──────── SUPPLIED DATA ────────

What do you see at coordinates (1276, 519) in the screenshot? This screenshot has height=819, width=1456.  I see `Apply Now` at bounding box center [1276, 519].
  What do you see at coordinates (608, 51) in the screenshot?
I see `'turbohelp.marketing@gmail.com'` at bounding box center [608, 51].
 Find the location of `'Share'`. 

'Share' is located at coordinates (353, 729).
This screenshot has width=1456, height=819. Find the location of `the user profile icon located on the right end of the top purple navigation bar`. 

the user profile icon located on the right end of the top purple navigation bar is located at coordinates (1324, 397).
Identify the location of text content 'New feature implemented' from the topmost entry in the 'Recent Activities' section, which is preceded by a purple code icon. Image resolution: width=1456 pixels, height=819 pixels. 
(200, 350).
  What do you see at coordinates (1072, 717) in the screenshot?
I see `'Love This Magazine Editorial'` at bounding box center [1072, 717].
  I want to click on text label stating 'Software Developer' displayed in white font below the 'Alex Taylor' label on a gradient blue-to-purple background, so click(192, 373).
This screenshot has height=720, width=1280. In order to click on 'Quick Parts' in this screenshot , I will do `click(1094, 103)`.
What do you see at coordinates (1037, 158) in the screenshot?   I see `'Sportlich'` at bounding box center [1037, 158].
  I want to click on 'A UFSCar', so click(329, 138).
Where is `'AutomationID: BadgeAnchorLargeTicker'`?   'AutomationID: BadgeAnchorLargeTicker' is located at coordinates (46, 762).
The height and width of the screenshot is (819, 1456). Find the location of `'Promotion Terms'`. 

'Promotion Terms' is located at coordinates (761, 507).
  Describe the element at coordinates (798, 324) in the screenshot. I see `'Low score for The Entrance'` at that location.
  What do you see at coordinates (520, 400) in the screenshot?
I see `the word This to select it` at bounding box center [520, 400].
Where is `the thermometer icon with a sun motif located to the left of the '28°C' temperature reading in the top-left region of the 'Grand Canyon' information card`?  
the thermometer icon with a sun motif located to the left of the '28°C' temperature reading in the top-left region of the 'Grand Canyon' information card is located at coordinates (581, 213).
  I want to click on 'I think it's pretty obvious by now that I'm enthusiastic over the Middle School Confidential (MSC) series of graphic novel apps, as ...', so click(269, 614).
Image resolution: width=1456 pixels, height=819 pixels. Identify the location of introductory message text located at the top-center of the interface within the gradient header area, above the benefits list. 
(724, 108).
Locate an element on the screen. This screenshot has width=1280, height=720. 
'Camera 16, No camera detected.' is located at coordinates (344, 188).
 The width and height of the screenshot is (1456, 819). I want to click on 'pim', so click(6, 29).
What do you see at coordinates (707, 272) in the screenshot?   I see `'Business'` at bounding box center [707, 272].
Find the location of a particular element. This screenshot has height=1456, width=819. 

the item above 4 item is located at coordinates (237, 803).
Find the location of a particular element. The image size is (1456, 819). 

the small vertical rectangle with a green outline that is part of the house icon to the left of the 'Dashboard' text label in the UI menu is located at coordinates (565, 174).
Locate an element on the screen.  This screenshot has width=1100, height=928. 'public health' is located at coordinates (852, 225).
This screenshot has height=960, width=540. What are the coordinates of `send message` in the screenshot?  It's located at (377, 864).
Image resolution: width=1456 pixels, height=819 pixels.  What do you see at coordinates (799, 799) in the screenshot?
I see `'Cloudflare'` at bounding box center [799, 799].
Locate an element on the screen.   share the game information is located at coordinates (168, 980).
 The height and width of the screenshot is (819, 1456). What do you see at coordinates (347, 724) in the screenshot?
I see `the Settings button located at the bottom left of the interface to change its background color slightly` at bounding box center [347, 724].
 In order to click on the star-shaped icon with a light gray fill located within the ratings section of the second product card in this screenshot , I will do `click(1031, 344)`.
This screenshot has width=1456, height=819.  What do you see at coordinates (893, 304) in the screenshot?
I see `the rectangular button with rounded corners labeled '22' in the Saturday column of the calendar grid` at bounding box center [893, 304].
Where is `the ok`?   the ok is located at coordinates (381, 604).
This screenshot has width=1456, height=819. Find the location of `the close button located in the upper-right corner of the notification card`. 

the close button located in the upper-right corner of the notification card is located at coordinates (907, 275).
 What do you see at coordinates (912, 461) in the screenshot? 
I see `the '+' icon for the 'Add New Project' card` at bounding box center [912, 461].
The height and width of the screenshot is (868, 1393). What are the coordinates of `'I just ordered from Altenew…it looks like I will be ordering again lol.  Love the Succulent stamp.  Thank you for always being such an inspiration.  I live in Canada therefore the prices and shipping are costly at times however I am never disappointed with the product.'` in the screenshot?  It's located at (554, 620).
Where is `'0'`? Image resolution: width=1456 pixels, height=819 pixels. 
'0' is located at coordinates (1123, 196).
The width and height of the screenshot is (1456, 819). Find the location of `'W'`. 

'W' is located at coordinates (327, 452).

────────

* OBJECTIVE *
Copy the entries above word for word, from the first line through the line containing "center [608, 51].".

* COMPLETED TASK *
What do you see at coordinates (1276, 519) in the screenshot? This screenshot has height=819, width=1456.  I see `Apply Now` at bounding box center [1276, 519].
  What do you see at coordinates (608, 51) in the screenshot?
I see `'turbohelp.marketing@gmail.com'` at bounding box center [608, 51].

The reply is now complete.